Ford and the UAW have reached a tentative agreement on a contract after just three days of negotiations.
The proposal still has to be approved by Ford UAW leaders and UAW Local officials, who planned to meet in Detroit today to discuss the proposal. Ford’s 55,000 UAW workers in the U.S. will then vote to ratify the contract.
“Our national negotiators elected by their local unions have voted unanimously to recommend to the UAW-Ford National Council the proposed tentative agreement,” Rory Gamble, vice president of the UAW Ford Department, said in a prepared statement. “Our negotiating team worked diligently during the General Motors strike to maintain productive negotiations with Ford. The pattern bargaining strategy has been a very effective approach for UAW and its members to secure economic gains around salary, benefits and secured over $6 billion in major product investments in American facilities, creating and retaining over 8,500 jobs for our communities.”
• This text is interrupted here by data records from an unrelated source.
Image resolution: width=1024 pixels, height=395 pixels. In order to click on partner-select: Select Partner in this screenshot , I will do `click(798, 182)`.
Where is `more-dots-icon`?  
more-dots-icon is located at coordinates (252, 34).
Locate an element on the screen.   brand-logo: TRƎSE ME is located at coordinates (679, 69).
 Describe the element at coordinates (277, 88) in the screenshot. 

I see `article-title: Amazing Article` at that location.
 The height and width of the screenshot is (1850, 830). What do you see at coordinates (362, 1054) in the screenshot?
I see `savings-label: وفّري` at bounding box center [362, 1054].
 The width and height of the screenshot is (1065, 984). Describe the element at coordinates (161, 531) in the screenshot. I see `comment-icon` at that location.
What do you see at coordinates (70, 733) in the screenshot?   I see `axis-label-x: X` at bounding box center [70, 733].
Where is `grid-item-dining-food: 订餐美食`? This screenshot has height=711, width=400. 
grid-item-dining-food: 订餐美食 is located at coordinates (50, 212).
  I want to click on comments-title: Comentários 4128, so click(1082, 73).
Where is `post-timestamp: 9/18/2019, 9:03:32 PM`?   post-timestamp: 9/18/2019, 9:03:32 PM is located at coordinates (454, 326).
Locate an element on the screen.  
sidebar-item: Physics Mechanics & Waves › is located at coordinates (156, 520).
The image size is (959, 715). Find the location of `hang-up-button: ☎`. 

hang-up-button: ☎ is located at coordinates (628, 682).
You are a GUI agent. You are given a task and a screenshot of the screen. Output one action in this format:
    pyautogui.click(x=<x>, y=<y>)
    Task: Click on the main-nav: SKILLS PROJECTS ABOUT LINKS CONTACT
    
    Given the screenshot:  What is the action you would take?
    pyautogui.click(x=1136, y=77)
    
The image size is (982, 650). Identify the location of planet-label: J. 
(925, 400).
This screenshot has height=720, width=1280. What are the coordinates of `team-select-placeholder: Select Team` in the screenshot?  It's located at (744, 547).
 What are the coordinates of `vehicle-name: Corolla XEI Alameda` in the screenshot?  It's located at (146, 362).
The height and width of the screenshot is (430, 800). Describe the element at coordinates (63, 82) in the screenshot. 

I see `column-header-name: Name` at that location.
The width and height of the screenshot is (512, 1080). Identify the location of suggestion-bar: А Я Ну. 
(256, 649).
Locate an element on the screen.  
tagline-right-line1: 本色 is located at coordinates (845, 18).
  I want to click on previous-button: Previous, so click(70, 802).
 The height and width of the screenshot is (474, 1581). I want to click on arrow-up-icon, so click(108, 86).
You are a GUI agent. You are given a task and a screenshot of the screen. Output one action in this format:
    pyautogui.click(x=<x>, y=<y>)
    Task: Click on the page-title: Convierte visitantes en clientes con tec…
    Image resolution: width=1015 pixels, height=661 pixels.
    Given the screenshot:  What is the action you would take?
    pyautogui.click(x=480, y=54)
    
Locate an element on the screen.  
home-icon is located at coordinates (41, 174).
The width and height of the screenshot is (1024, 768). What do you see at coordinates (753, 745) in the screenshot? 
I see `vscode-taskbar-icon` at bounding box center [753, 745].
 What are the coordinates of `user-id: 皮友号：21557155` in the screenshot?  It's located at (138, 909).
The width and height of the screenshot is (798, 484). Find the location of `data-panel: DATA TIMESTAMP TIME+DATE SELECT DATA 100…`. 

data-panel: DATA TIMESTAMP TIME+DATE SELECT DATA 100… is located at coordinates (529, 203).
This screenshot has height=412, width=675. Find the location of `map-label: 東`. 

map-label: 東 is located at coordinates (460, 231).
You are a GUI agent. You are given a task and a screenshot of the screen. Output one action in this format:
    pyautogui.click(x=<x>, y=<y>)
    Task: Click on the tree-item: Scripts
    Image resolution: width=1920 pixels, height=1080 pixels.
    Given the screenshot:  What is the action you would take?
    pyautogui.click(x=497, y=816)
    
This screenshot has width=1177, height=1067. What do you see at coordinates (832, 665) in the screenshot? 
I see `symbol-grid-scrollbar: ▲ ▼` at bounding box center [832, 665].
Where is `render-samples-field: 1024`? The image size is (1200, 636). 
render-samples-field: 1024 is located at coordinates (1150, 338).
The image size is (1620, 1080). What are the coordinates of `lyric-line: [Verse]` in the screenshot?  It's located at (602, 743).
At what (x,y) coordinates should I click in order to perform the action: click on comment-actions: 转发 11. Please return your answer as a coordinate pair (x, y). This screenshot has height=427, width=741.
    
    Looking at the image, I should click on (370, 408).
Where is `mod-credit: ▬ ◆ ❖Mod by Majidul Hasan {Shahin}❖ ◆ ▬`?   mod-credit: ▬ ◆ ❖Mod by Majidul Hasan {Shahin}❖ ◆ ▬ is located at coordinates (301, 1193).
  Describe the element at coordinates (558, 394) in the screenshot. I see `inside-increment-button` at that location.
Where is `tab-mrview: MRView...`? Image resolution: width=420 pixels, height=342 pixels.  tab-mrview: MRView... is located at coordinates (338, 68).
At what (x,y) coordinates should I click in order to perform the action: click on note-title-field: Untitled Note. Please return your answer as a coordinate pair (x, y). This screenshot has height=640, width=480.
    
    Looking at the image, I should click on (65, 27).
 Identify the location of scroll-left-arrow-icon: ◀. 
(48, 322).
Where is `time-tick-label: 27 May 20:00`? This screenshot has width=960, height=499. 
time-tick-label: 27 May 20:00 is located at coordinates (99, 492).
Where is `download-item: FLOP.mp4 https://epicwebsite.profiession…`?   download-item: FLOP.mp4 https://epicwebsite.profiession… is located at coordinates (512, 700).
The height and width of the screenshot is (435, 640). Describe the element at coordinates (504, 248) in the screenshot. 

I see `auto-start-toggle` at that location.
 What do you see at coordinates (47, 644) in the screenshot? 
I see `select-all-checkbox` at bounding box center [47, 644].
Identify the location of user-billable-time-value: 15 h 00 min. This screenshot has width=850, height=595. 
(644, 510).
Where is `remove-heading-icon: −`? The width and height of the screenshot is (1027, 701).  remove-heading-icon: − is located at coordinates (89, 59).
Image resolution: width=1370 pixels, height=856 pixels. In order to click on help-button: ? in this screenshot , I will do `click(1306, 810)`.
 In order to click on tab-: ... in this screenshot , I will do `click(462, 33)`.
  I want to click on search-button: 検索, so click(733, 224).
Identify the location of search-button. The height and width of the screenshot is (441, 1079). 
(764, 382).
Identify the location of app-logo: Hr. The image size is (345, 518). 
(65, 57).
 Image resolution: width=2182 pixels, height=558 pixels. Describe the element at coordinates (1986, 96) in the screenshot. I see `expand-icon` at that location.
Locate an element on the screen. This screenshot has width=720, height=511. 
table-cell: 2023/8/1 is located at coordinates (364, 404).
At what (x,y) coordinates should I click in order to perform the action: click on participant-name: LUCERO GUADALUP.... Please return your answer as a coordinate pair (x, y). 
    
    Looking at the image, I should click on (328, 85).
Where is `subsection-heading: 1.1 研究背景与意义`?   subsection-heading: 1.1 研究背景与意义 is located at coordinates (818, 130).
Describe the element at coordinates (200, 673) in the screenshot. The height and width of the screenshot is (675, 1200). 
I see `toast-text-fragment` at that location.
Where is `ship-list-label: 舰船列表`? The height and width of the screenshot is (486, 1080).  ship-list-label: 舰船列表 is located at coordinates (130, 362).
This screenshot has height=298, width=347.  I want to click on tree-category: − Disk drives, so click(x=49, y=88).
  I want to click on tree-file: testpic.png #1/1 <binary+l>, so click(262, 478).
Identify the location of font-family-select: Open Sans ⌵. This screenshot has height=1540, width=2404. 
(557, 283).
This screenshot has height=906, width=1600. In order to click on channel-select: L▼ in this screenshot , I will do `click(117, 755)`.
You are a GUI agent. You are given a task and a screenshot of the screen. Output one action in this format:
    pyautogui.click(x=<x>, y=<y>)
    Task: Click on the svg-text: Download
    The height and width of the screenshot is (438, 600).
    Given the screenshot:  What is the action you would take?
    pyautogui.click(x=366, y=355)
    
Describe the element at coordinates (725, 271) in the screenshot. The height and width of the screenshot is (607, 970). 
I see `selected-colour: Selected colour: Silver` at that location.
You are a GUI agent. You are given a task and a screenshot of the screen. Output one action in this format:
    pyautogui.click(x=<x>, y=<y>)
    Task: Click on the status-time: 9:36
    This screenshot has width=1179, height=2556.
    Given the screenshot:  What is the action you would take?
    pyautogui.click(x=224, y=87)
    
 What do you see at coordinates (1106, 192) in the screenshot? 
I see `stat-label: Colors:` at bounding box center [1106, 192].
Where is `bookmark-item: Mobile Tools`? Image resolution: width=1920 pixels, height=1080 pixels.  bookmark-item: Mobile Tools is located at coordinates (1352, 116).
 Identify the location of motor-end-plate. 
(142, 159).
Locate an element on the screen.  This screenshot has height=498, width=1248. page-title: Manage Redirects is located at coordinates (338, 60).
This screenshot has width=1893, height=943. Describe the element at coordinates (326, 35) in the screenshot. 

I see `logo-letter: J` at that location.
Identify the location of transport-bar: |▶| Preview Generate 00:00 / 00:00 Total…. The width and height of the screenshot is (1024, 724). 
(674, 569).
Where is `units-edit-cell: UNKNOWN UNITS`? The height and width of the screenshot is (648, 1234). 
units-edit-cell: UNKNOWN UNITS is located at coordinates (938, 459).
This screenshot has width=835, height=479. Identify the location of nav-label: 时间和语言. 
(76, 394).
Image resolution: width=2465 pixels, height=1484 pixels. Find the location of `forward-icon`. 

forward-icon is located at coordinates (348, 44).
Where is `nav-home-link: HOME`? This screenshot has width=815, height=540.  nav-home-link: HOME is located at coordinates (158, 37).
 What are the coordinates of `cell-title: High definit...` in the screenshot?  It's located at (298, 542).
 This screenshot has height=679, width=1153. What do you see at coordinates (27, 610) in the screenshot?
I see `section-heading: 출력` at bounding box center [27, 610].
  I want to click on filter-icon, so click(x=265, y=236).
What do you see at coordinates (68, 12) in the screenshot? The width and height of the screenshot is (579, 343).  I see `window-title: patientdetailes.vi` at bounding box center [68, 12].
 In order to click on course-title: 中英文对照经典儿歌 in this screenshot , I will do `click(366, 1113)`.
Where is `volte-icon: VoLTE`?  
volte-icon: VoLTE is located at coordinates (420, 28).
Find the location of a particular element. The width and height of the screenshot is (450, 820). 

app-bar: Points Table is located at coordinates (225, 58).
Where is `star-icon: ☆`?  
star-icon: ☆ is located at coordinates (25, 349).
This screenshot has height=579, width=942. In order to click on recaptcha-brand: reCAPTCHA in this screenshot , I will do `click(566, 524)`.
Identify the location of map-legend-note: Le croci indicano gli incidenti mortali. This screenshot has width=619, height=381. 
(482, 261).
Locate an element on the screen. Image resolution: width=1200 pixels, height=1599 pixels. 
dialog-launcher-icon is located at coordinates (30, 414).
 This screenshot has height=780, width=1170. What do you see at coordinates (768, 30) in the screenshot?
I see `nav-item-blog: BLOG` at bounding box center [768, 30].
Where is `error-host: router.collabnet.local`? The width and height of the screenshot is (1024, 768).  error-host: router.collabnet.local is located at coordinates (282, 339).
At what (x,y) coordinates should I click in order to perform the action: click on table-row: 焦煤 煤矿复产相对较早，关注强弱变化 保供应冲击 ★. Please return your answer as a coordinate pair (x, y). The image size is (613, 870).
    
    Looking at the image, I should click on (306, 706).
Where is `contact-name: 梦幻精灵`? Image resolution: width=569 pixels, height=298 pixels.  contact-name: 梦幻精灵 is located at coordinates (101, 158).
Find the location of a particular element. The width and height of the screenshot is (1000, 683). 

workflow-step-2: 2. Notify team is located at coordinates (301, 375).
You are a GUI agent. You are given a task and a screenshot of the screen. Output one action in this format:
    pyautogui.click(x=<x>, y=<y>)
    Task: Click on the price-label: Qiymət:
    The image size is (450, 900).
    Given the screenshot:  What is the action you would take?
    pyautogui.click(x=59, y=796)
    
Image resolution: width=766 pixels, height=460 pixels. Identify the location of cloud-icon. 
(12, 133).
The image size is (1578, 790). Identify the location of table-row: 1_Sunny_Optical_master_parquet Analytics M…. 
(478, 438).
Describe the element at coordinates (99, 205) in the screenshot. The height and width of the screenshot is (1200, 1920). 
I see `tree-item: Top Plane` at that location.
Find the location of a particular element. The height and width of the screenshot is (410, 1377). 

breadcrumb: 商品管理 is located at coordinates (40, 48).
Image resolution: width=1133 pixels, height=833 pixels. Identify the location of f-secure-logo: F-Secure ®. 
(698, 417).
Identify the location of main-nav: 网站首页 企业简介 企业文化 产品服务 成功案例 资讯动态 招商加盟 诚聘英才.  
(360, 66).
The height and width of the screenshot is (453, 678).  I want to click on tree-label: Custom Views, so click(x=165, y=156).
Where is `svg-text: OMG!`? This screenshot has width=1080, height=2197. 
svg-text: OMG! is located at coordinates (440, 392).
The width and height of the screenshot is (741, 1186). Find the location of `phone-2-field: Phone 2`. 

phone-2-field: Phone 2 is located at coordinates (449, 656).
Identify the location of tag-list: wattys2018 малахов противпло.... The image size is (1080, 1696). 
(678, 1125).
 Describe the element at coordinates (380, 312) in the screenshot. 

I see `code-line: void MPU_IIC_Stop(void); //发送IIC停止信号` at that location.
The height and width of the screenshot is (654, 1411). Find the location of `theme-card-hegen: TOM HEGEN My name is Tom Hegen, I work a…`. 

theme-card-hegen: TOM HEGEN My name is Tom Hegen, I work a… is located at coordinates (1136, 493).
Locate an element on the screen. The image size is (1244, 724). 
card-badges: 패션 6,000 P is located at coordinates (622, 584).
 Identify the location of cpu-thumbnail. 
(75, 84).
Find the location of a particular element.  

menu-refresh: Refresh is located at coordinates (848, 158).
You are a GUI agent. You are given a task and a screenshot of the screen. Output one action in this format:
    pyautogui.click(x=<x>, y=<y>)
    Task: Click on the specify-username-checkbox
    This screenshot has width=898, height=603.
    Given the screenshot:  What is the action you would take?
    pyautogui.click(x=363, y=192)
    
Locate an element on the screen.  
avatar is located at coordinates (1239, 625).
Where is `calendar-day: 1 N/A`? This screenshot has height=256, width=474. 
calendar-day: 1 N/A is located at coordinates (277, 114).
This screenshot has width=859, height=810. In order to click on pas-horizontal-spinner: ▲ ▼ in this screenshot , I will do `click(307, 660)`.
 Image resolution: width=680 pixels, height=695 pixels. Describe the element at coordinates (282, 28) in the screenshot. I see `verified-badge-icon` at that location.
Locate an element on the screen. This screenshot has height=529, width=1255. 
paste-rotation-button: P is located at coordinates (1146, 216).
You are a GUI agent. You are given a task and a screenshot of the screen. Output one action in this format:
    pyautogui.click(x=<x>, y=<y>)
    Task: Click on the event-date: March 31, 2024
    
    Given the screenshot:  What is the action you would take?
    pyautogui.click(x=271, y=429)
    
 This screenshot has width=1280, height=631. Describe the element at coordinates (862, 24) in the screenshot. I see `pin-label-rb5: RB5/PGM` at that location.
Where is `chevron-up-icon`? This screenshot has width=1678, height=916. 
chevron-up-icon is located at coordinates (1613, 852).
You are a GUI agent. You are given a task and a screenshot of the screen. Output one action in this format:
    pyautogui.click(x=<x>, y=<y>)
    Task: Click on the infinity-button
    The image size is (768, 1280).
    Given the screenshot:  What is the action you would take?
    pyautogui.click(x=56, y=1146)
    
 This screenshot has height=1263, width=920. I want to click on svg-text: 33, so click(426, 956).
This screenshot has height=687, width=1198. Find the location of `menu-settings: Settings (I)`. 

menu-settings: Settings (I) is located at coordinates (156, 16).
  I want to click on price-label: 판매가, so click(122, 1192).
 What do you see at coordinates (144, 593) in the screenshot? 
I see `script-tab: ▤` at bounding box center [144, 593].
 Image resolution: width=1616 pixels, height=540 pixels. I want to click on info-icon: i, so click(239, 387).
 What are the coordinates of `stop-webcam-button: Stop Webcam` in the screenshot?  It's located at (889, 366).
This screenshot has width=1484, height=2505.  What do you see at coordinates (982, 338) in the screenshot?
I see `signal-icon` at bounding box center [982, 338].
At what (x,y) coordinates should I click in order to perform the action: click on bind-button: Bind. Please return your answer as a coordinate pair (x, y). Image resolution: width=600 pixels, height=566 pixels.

“Ford can confirm the UAW’s announcement that the UAW and Ford have reached a proposed tentative agreement on a four-year contract,” added Ford’s vice president of labor affairs, Bill Dirksen. “Further details will be provided at a later date.”
Because the UAW chose to negotiate with General Motors first, the GM national agreement was used to steer the Ford discussions, expediting the negotiating process. Not all provisions in the GM national agreement will stick for the Ford agreement, however. GM UAW employees received a large $11,000 ratification bonus, while Ford UAW employees are expected to receive less. The two agreements are likely quite similar, though, evidenced by the fast negotiating process. The Detroit Free Press reports that the agreement on giving temporary workers a path to full-time employment will stay for the Ford agreement, along with some other aspects of the GM agreement.
The UAW will now head to the negotiating table with Fiat Chrysler Automobiles, which announced a tie-up with major French automotive conglomerate Groupe PSA this week. FCA has more temporary workers than both GM and Ford, so having a path to full-time employment for those workers may be an even more important issue for FCA UAW members in the negotiations.